A contrario, l’exemple ABCel… Lorsque je suis arrivée en juin 2018 une spiraleuse avait été achetée pour être acheminée sur le site de production en Afrique du Nord. Une spiraleuse est tout bonnement la machine qui permet de réaliser les boites de sel en carton spiralisé. Ou les boites de Pringles par exemple, aussi. C’est une machine conséquente, à plusieurs centaines de milliers d’euros. On m’a chargé de reprendre contact avec des fournisseurs de papier pour effectuer les tests sur la machine avant qu’elle ne quitte son pays de production pour aller sur notre usine. J’ai vite compris que mes dirigeants n’avaient pas la moindre idée des spécificités des matières premières requises et ai fait le lien entre le fournisseur de la spiraleuse et différents fournisseurs, de papier entre autres. Lorsque les tests furent achevés et la spiraleuse en route pour notre usine on s’est rendu compte que le fournisseur de papier devrait être changé. Celui pour l’étiquette aussi d’ailleurs. Il faudra que j’écrive un post prochainement sur les relations désastreuses de ma compagnie avec leurs fournisseurs…

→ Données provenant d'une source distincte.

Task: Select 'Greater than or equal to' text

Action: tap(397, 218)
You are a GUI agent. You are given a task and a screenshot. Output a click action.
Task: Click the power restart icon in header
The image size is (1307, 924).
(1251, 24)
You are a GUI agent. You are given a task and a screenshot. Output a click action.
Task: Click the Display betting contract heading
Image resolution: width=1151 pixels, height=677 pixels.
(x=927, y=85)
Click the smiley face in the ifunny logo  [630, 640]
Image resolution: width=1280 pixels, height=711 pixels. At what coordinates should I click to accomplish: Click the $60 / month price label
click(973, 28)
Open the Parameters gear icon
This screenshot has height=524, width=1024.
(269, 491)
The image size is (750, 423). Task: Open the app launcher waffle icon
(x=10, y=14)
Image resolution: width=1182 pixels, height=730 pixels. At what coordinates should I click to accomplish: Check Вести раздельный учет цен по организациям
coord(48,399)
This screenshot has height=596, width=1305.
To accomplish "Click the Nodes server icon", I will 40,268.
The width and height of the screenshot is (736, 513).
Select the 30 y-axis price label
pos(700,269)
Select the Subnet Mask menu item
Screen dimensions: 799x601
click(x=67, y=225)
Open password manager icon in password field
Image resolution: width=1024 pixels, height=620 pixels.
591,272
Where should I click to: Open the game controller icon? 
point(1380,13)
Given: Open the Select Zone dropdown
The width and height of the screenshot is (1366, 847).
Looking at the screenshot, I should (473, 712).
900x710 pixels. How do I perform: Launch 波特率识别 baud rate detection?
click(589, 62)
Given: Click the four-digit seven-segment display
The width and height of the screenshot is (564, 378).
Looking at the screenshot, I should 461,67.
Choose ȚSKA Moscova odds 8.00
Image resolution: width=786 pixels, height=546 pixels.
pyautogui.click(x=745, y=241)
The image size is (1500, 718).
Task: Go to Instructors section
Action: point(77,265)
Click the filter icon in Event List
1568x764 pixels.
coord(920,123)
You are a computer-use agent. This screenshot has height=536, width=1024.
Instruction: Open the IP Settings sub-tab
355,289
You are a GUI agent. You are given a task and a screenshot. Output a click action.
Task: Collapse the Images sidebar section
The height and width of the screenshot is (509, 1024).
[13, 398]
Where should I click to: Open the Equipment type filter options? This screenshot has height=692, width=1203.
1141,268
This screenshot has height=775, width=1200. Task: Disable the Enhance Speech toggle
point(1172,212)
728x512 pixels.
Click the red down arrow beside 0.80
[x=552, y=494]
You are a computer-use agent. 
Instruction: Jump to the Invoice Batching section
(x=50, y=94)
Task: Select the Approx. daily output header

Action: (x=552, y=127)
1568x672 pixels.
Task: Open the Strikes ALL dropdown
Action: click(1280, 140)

Il faut savoir à ce stade, et pour notre culture générale à tous, que les fournisseurs de papier sont de plus en plus rare en Europe, que leurs calendriers de commande sont très remplis, bref que le papier (qui est heureusement 100% recyclé pour ce genre de projet) se fait rare. Ayant réussi à trouver les 3 derniers, allemand et italiens, qui pouvaient éventuellement encore nous aider j’étais en ligne avec tout un tas d’ingénieurs qui essayaient de faire correspondre leur papier avec notre machine. Ils me parlaient de taux d’humidité, de substance, d’index d’épaisseur, de Ply-Bond (qui se mesure en J/m2), de Bursting Index… Et au final ils avaient besoin de parler 1/à un ingénieur qui puisse expliquer les spécificités de notre machine et de notre projet, 2/ à quelqu’un qui puisse entendre qu’ils voulaient bien envoyer des échantillons mais que nous devrions conduire à nouveau des tests pour nous assurer de la conformité des produits avant de passer une commande énorme. Bref, que du bon sens!

Et beh je me suis fait dézinguée par le gérant! Le fils n’a jamais pris la peine de répondre à un quelconque email, pendant que le père me disait : « Mais enfin mais creusez un peu!! mais on ne va quand même pas perdre du temps à refaire des tests! Mais résolvez les problèmes au lieu de les poser là! »… C’était mal me connaître que d’imaginer me faire perdre mon sens des responsabilités, alors j’ai simplement répondu qu’à moins qu’ils ne décident de me former sur ces questions, ma mission n’avait absolument rien à voir avec ces sujets. Le gérant est alors allé rendre visite au fournisseur qui me paraissait le plus adapté et il a pris ses responsabilités et a accepté de recevoir une livraison de papiers à tester.

Il n’a en fait jamais grimpé d’échelons… Il s’efforce juste de caser des employés sous ses ordres pour se grandir. C’est bien différent.